Records to use Block Start

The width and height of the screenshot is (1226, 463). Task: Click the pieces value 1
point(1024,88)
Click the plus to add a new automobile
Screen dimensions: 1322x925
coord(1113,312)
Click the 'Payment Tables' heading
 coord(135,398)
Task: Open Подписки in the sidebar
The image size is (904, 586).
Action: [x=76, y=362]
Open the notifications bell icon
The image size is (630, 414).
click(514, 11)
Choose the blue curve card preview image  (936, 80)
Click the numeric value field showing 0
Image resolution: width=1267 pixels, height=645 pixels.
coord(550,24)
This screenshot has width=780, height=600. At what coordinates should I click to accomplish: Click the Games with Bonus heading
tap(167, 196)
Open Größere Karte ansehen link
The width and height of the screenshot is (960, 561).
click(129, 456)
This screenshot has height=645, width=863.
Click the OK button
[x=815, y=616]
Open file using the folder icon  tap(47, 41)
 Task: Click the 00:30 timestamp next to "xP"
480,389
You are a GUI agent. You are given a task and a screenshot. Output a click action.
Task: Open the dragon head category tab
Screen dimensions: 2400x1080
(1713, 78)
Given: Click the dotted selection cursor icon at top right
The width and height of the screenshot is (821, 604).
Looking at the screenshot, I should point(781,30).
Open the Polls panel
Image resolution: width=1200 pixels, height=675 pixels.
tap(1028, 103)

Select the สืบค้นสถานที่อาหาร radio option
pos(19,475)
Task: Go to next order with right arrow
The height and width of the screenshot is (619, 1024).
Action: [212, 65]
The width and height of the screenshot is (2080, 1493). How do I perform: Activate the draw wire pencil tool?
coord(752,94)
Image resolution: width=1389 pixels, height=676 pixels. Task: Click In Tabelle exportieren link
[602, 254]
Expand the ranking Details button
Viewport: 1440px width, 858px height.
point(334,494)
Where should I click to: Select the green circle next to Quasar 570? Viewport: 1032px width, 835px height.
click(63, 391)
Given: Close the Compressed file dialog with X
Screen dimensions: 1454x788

Records to use Block End

_What the task requires_
The lines from the one holding "The width and height of the screenshot is (2080, 1493)." to the final line of the entries, both included, are what should be output, exactly and alone.

_Finished task_
The width and height of the screenshot is (2080, 1493). How do I perform: Activate the draw wire pencil tool?
coord(752,94)
Image resolution: width=1389 pixels, height=676 pixels. Task: Click In Tabelle exportieren link
[602, 254]
Expand the ranking Details button
Viewport: 1440px width, 858px height.
point(334,494)
Where should I click to: Select the green circle next to Quasar 570? Viewport: 1032px width, 835px height.
click(63, 391)
Given: Close the Compressed file dialog with X
Screen dimensions: 1454x788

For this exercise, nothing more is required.